Born in Little Rock, Ark., Ellis was raised in Pine Bluff, Ark., graduating from Pine Bluff High School in 1960 and then enrolling at what was then Ouachita Baptist College. At Ouachita, Ellis was a varsity swimmer and played on Rho Sigma's champion intramural football teams. He was initiated into Rho Sigma in Spring 1963.

He began his prison work in 1981 with the Bill Glass Prison Ministry. The idea behind this and similar ministries is that an inmate is not helped as much in jail or prison if he just learns a trade. Spiritual change is also necessary.

“If we don’t have a change of heart, all we’re teaching a guy to do is weld,” Ellis said in a 1999 interview. “He’ll get out, rob a bank, and weld it back up for you. All you’re getting is a smarter criminal.”

Ellis, his wife Sharon and their two children moved to Belton, Texas in 1984. According to Belton chiropractor Larry Montgomery, a family friend, the decision was made in a unique way.

“He and Sharon were out driving one day,” he said. “They came to an intersection. They stopped there and prayed. They drove to Belton and moved their family here.”

In 1985, Harold Ellis founded the Bell County JAIL Ministry. JAIL is an acronym for “Jesus Acts in Inmates’ Lives.” Ellis and eight volunteers operated from a small office on Central Avenue in Belton.

“It took a couple of years to catch on, as most new programs do,” remembered Maj. Bob Patterson, former administrator for the county jail. “There was Harold and a handful of volunteers. After that it just exploded. We now have 400 to 500 volunteers that go into the jails. To build a program like that from scratch is just great.”

The mission of JAIL Ministry, Inc., according to the website jailmin.com, is “to bring restoration through Jesus Christ to the lives of inmates, juvenile offenders, victims, law enforcement professionals, and affected families, thereby having a positive influence on our society. Changed hearts mean changed lives.”

JAIL contacts include professions of faith, baptisms, rededications, Bible studies, church services, distributions of Bibles and other Christian books, Bible correspondence courses, prayer requests, volunteer visits, anger resolution, recovery classes, and Project Angel Tree gifts to children of inmates.

This was the vision of Harold Ellis. There was a cross on his desk, made from steel prison bars mounted on a wooden block. Inscribed on the horizontal beam was a quotation from the Book of Matthew: “I was in prison, and you visited me.” This simple message summarized his mission.
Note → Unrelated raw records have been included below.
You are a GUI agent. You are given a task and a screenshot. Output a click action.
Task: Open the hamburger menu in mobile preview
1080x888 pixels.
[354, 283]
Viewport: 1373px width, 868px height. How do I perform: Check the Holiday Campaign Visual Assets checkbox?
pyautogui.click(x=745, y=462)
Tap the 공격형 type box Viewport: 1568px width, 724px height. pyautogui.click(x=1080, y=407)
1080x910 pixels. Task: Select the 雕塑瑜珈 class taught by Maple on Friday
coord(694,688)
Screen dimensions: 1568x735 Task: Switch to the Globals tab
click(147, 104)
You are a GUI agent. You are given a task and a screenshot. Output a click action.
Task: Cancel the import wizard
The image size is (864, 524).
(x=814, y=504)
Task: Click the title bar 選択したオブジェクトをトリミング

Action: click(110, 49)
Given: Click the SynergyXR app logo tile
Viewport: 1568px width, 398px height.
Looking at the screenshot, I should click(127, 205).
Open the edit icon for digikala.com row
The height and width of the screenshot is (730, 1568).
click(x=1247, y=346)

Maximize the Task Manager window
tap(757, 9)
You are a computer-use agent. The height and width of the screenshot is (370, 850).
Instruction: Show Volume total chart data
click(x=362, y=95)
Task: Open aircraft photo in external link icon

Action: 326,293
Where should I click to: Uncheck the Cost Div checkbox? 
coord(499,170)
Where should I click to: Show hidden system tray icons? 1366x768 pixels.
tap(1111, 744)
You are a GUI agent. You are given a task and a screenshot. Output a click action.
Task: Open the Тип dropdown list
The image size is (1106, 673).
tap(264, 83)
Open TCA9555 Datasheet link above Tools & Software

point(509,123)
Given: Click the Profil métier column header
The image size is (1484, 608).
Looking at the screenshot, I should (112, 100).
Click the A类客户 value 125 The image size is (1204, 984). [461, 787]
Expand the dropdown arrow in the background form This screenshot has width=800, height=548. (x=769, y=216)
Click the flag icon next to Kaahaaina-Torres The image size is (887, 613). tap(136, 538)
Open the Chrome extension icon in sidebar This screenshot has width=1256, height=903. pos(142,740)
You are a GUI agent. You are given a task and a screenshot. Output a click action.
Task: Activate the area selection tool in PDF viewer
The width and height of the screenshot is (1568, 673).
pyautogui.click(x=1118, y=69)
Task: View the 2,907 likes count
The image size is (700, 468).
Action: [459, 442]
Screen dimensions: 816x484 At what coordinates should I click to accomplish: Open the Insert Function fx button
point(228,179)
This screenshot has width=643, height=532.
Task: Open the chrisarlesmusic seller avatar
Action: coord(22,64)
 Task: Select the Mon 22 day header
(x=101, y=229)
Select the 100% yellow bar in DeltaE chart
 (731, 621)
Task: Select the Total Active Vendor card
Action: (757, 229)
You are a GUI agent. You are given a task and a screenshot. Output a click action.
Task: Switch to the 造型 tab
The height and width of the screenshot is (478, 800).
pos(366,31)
No one knows for sure how many inmates Ellis ministered.

“You’re talking tens of thousands,” Patterson said. “He was working in the Texas Department of Corrections for years prior to coming to us.”

The JAIL Ministry also operates a critical incident response team and provides spiritual counseling for law enforcement officers. During the Christmas season, JAIL sponsors Project Angel Tree, bringing toys and clothing to children who have a parent in prison. Currently, the JAIL Ministry involves over 300 volunteers and more than 40 area churches.

Ellis was honored many times during his career. He served as chairman of the Texas Baptist Men’s Criminal Justice Committee from 1991-1993, was the 1998 recipient of the “Hope in Our Hearts” award by then-governor of Texas George W. Bush, received the Sheriff’s Association of Texas Presidents Award in 1999, and was honored by Bell County with “Harold Ellis Day” on October 23, 2001. In June 2002, the National Sheriff’s Association named him Chaplain of the Year.

Ellis, an ordained minister, was a deacon at First Baptist Church of Belton, Texas. He was a member of the National Sheriff’s Association, serving on its Chaplains’ Steering Committee. He was also a member of the Texas Jail Association, Belton Ministries Fellowship, and coordinator of the Bell County Critical Incident Team.

Harold Ellis was survived by his wife Sharon Ritchson Ellis, whom he married September 23, 1967; one son, Barton Ellis of Temple, Texas; one daughter, Michelle Kimery of Plano, Texas; one sister, Cheryle Fox of Pine Bluff, Ark.; and two grandchildren.